Ketamine has diverse mechanisms underlying an analgesic effect, including NMDAR antagonism, opioid receptor agonism, local anesthetic action, sigma receptor interaction, cholinergic effects, and other effects. Several studies suggested that the NMDAR antagonism effect of ketamine plays a major role in its analgesic function and in activating and upregulating the spinal-cord central sensitization. Ketamine is currently the only potent clinically available NMDAR antagonist. Some studies have shown long-term effects of ketamine, especially for type 1 CRPS [
12]. The effect of ketamine on acute pain directly correlates with its plasma concentration and disappears rapidly upon termination of infusion [
13]. The differential findings of ketamine on spontaneous pain in type 1 CRPS may suggest that these effects are obtained from long-term desensitization of NMDAR in the central nervous system. However, ketamine has psychomimetic side effects, such as hallucination, which limits its use.
Dexmedetomidine is an α2-adrenergic receptor agonist, which was initially approved as a sedative agent for use in the intensive care unit. In recent studies, intraoperative dexmedetomidine infusion caused a significant reduction in the need for both intraoperative and postoperative analgesics [
14]. In several reports, the effects of dexmedetomidine on the treatment of acute pain in CRPS are also favorable [
15]. Most studies reported a combination with ketamine or other analgesics while some studies reported administration of dexmedetomidine alone for acute pain. Dexmedetomidine has a short elimination half-life, and its analgesic effect is unclear compared to its sedation effect. Dexmedetomidine may not have been effective for the present patient.

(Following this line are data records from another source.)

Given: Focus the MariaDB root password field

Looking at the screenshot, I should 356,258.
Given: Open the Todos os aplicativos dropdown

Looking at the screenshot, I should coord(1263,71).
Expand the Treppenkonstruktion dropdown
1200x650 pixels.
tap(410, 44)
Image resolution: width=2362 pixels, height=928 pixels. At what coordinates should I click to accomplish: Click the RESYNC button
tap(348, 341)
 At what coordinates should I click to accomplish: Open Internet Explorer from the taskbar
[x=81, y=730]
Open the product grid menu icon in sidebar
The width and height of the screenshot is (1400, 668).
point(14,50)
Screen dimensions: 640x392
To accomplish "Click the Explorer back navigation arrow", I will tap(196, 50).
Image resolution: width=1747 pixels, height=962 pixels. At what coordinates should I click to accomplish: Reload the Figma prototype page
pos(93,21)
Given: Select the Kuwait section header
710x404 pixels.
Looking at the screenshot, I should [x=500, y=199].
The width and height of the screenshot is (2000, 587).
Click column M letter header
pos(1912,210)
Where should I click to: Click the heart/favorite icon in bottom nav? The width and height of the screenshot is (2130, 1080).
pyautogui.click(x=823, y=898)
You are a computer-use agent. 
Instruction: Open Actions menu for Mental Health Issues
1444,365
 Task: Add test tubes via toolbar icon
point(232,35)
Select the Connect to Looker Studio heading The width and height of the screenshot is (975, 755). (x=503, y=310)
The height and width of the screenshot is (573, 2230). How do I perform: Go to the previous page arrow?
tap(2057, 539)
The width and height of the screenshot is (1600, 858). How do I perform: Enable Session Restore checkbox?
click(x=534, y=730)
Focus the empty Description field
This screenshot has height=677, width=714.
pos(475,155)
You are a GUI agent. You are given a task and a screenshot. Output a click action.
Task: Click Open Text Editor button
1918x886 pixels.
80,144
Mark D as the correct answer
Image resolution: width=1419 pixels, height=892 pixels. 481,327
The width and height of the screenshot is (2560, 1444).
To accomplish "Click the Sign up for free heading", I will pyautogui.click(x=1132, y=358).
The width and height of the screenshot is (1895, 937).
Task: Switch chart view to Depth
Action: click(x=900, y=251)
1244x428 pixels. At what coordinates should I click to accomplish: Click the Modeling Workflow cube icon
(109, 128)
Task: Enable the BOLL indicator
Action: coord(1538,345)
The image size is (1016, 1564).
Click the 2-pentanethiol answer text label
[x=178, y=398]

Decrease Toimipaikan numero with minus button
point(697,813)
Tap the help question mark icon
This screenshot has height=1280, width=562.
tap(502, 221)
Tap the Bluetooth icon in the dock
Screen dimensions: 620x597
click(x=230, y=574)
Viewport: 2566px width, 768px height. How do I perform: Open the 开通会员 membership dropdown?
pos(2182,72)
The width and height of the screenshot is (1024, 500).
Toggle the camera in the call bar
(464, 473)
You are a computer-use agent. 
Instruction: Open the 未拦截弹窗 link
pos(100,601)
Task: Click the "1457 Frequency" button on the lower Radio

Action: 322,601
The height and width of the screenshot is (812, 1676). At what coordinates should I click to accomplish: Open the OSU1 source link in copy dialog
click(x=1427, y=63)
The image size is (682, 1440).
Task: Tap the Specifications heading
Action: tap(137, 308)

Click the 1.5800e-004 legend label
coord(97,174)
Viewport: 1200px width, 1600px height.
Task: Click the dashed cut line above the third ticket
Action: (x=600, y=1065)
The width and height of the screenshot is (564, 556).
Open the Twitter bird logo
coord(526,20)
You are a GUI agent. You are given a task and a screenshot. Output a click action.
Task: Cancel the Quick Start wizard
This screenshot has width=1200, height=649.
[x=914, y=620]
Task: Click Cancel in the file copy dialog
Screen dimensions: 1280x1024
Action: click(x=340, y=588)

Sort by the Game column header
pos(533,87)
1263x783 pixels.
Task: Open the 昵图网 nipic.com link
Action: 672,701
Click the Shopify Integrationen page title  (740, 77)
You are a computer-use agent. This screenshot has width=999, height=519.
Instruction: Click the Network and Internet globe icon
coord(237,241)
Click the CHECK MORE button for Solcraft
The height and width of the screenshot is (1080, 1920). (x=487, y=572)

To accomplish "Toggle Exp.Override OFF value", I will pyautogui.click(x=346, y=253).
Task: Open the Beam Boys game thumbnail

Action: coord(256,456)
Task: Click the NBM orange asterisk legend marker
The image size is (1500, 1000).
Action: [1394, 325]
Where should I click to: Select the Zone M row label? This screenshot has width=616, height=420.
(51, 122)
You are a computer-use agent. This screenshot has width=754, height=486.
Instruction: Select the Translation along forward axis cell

We presented a rare case of dental treatment of a patient with CRPS under general anesthesia and reported management of pain that was not associated with the treatment area. The patient was diagnosed with type 1 CRPS and underwent various treatments, including morphine-pump implantation. The pain developed from a minor injury before the induction of general anesthesia and persisted for 4 h. Remifentanil (potent ultra-short-acting opioid), propofol (short-acting intravenous general anesthetic), and dexmedetomidine (highly selective α 2-adrenergic receptor agonist, sedatives) were used, but the pain did not reduce. Ketamine used for the second sedation provided pain reduction, and the patient was discharged through the normal pathway.